Outcome measurements
Oral intake and dysphagia severity were measured by use of the functional oral intake scale (FOIS) and the Fiberoptic Endoscopic Dysphagia Severity Score (FEDSS), respectively:
FOIS is a seven-tiered scale ranging from 1 = no oral intake at all (NPO= nil per os) to 7 = full oral intake without restrictions (Appendix 1)[18]. For easier readability, the data of the functional oral intake scale were categorised in either NPO (FOIS=1), tube dependency with at least some oral intake (FOIS 2-3), patients without tube dependency with dietary restrictions (single consistency, special preparations or limited specific food) (FOIS =4-6) and oral diet without restriction (FOIS=7). Restriction of the oral diet was defined as a negative change on the FOIS, whereas lowering of restrictions of the oral diet was defined as a positive change. FOIS was documented prior to and after FEES.
There is no standardised way of defining the overall severity of dysphagia. In our department, we use the FEDSS-scale developed by Dziewas and co-workers [19]. The FEDSS is a six-tiered scale originally designed for use in stroke patients (Appendix 2). All parameters were recorded in a standardised way.

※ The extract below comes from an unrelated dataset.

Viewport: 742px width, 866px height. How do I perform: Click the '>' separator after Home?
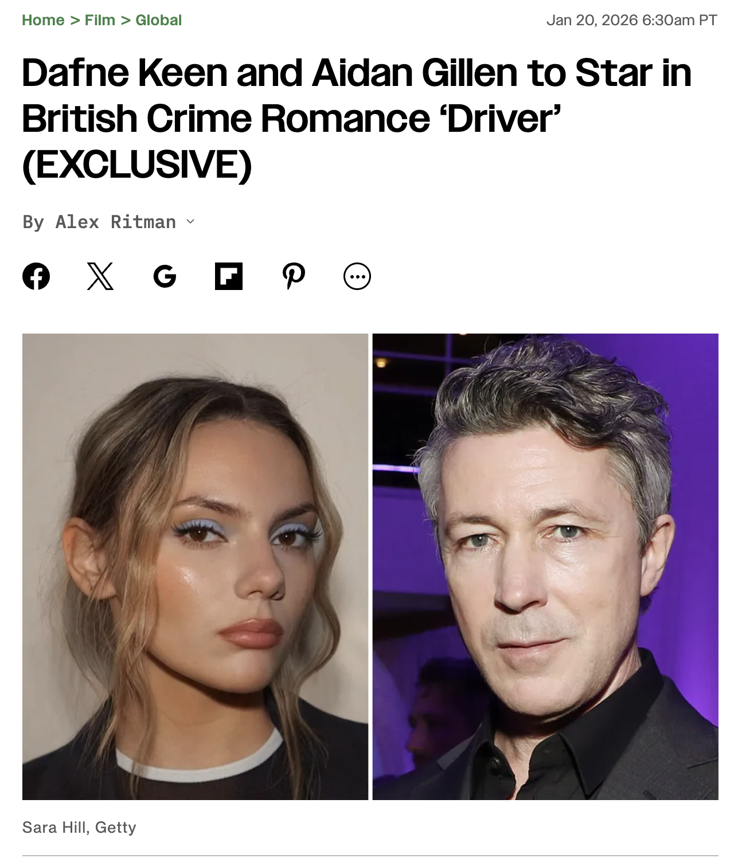75,20
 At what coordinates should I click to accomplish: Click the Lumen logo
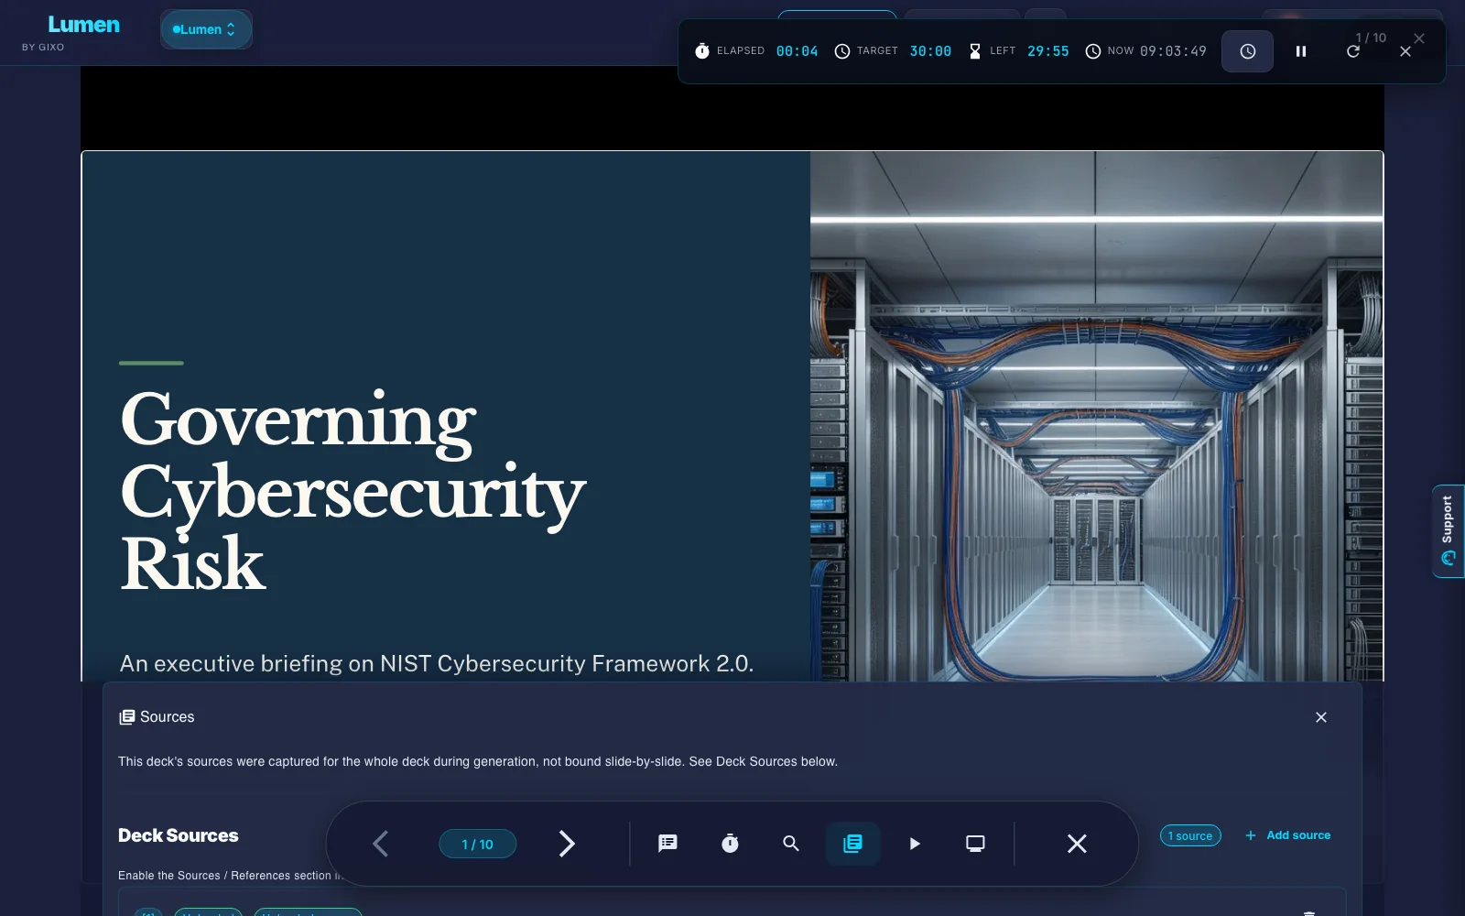[83, 26]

For evaluating the value of performing FEES in neurological patients, the following parameters were correlated with baseline data and dependent factors:
- Dysphagia as defined by a FEDSS score of ≥ 2
- The oral intake status as calculated by the FOIS and its overall change and type of change after FEES
Statistical analyses
Absolute and relative frequencies were calculated based on cross-tables. For comparing relative frequencies, we used a two-tailed Fisher’s exact test. Continuous variables were analysed by calculating the median value and the interquartile range (IQR; 25% percentile and 75% percentile). Nonparametric non-paired data were analysed using the Mann–Whitney U-test and paired data using the Wilcoxon-test. Binary logistic regression analysis was used to identify factors associated with the item “change in oral diet”. All statistical analyses were performed using SPSS, release version 22.0 (SPSS©, Inc., IBM Company, 2015, Chicago-IL).